Getting Rid of a Bone Spur with a Needle

Bone spurs come in two flavors, functional and non-functional. Despite this, many patients consider a “bone spur” a bad thing. Patients often believe that bone is like inanimate cement. However, it’s really more like living hard plastic. It responds to new forces placed on it. Bone spurs occur when the joint is unstable or a part of the joint needs “shoring up”. Two interesting examples are in the knee. When a patella (knee cap) is pulled too much to one side, the joint responds by adding new bone (essentially extending the joint out further in the that direction). We call this new area a “bone spur” but it’s really just a new part of the joint that’s been created through local stem cells. Another example is when the post-surgical meniscus starts spitting outside the joint and bone spurs are created out in that direction to take advantage of the new position of the meniscus. In both of these examples, these bone spurs are functional, because they allow the joint to work better.

Non-functional bone spurs can begin life as functional spurs, but at some point too much bone is laid down and this dramatically reduces the range of motion of a joint. Literally the new bone gets in the way of normal joint motion. These can be removed surgically, but did you know they can be removed through a needle? This new technique is called barbotage. The area is numbed and then a needle is placed under ultrasound guidance to break up the bone spur. The spur is then naturally reabsorbed by the body and the joint can now move freely. This is a great example of how stem cell therapy can be combined with advanced image guided needle techniques to help restore normal joint function.
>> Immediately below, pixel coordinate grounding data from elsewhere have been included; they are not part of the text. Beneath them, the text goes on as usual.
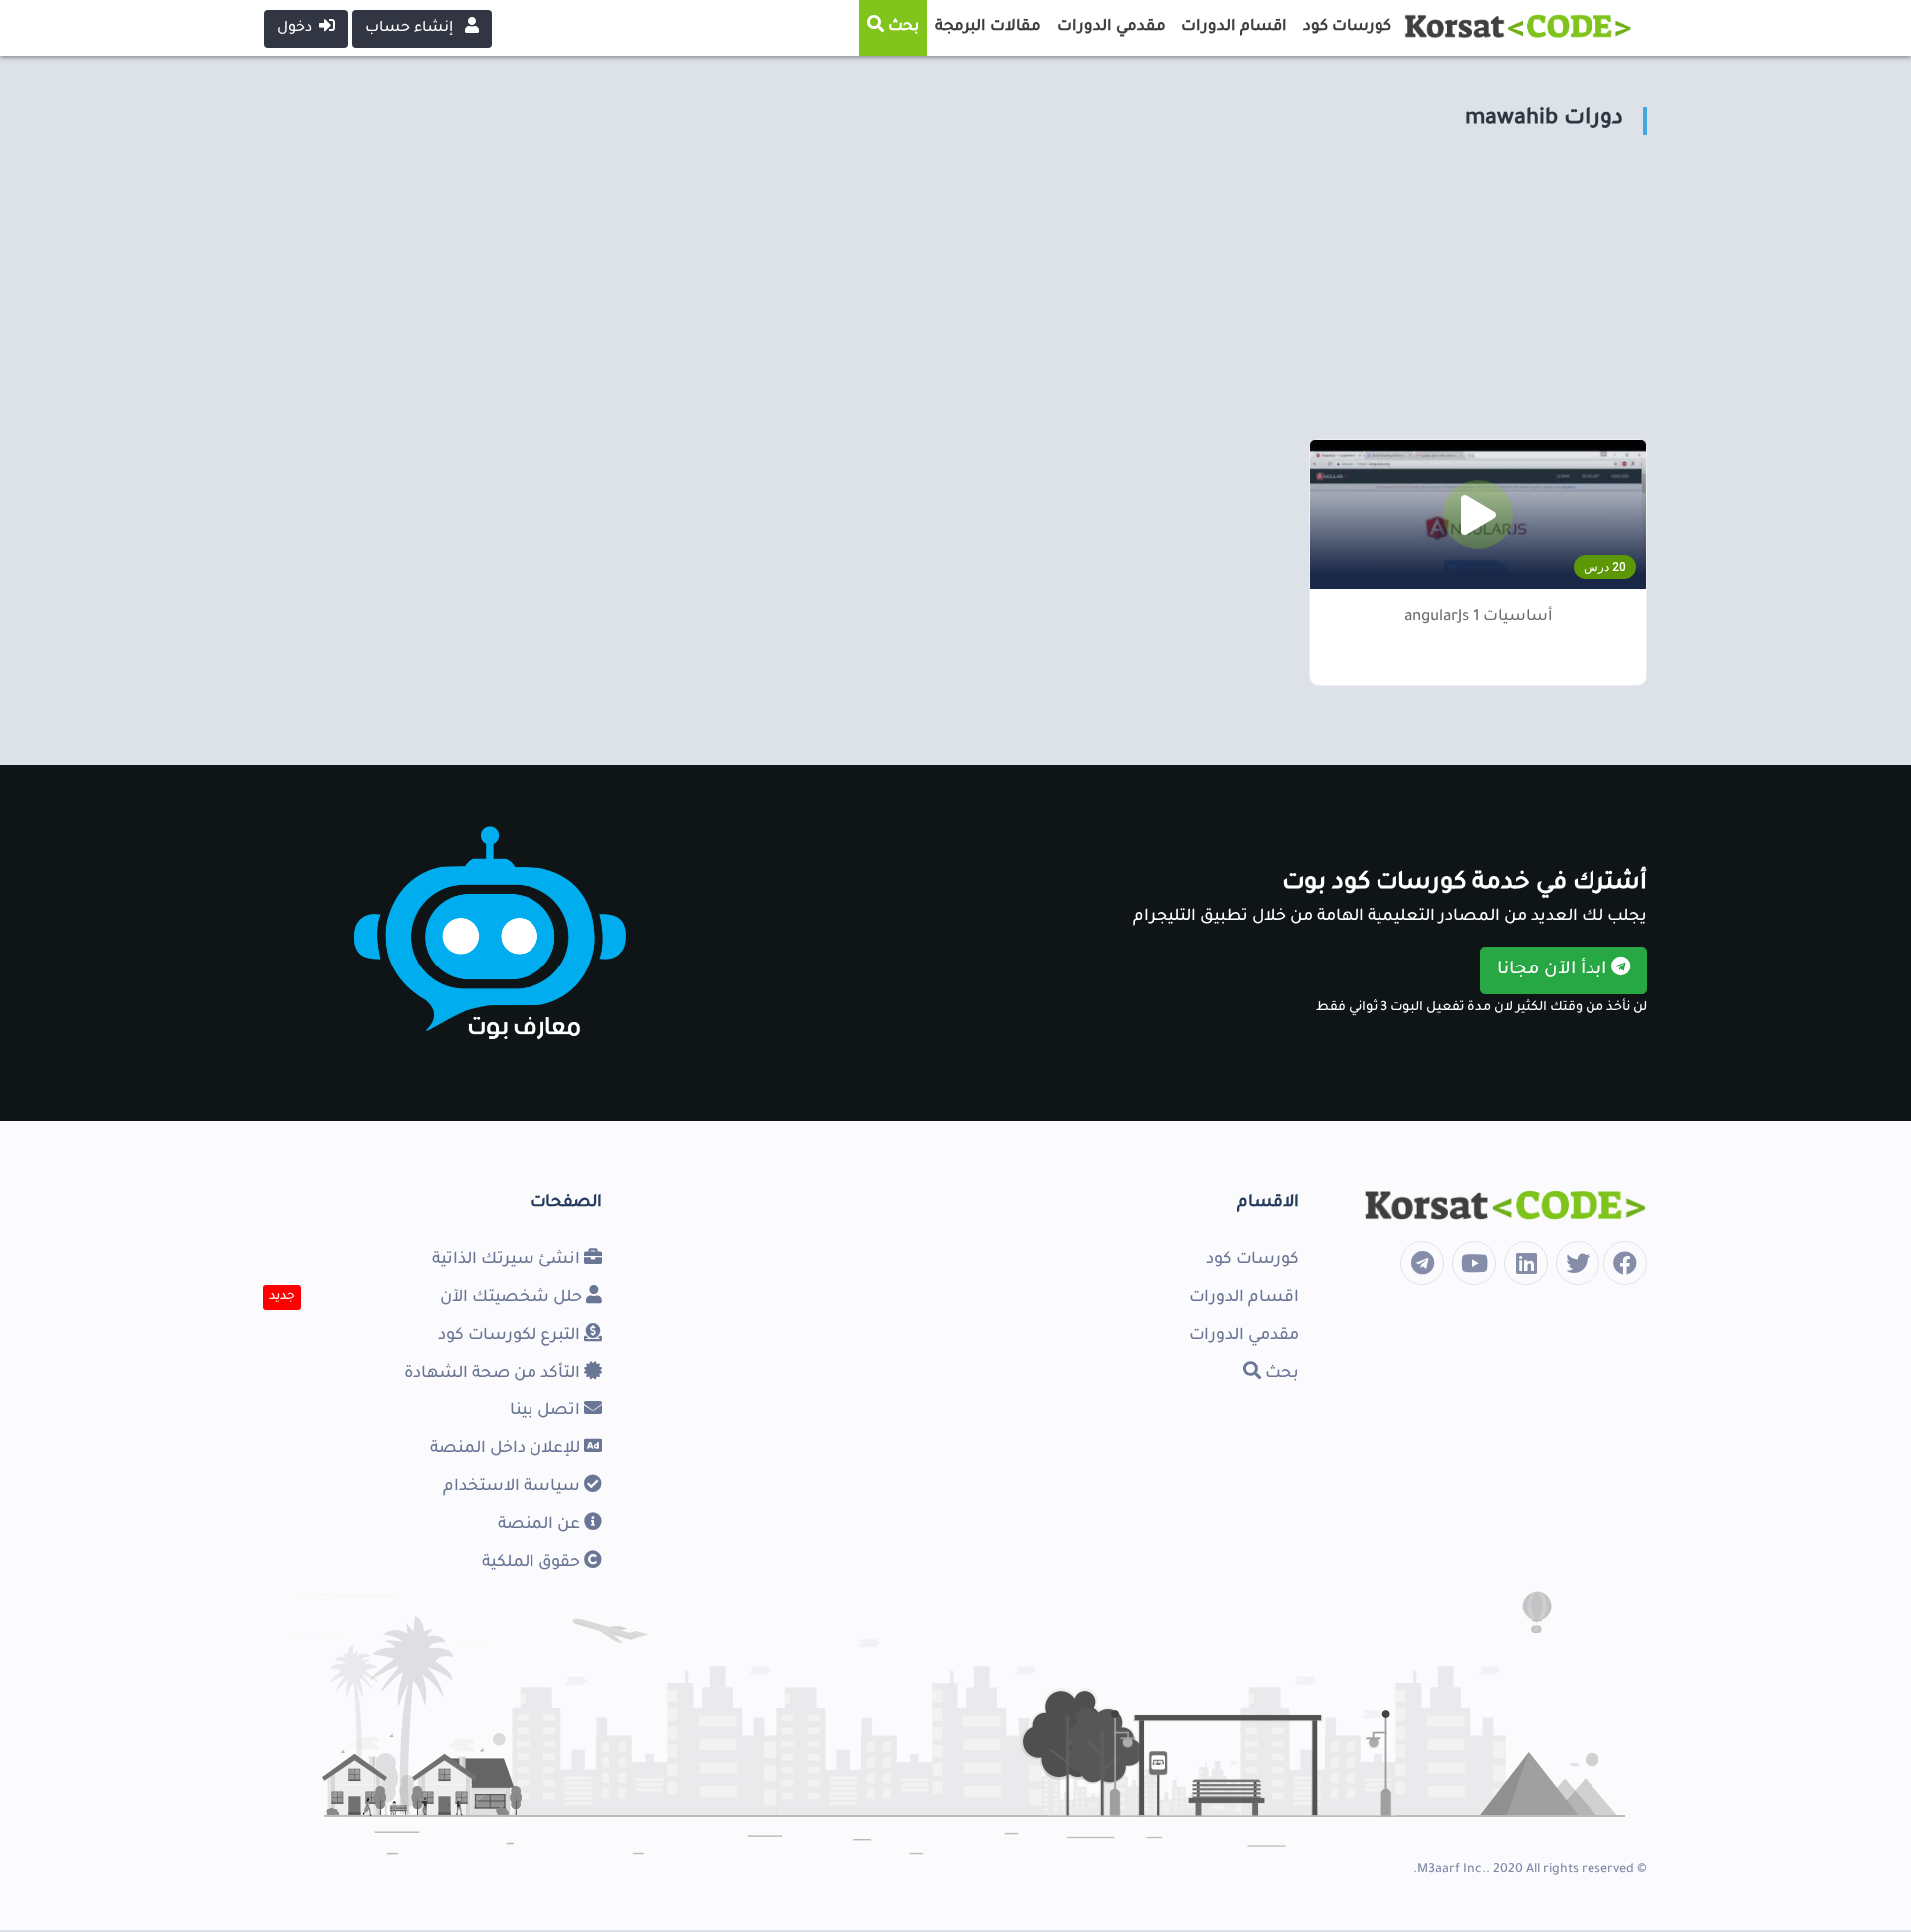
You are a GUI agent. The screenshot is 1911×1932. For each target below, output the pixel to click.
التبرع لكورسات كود (511, 1336)
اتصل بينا (547, 1411)
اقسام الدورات (1244, 1298)
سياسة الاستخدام (513, 1487)
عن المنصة (541, 1525)
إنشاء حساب (411, 29)
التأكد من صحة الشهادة (494, 1374)
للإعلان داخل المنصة (507, 1449)
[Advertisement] (1050, 299)
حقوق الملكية (533, 1563)
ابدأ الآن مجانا (1554, 970)
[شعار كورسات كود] (1517, 21)
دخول (298, 29)
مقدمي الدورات (1244, 1336)
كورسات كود (1252, 1260)
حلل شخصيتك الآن (513, 1298)
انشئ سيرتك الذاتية (508, 1260)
Here’s what a patient, about two months out from this treatment had to say:

Overall My ankle  feels much better. Range of motion – 20% better – Overall pain relief – 40% better.  Now I can stand for long periods of time (e.g. 2 hours) , whereas before I could only manage 30 mins max. I can also manage cycling (no pain) and some elliptical trainer (running machine work –approx 15 mins). I’m hoping for further improvements in the range of motion as the strength is (slowly) restored. Overall I’m very pleased with progress to date.

So, in this case, it appears that treatment of a non-functional bone spur can be performed without surgery and that this can improve range of motion and function. Since this was non-surgical, recovery time is also shorter.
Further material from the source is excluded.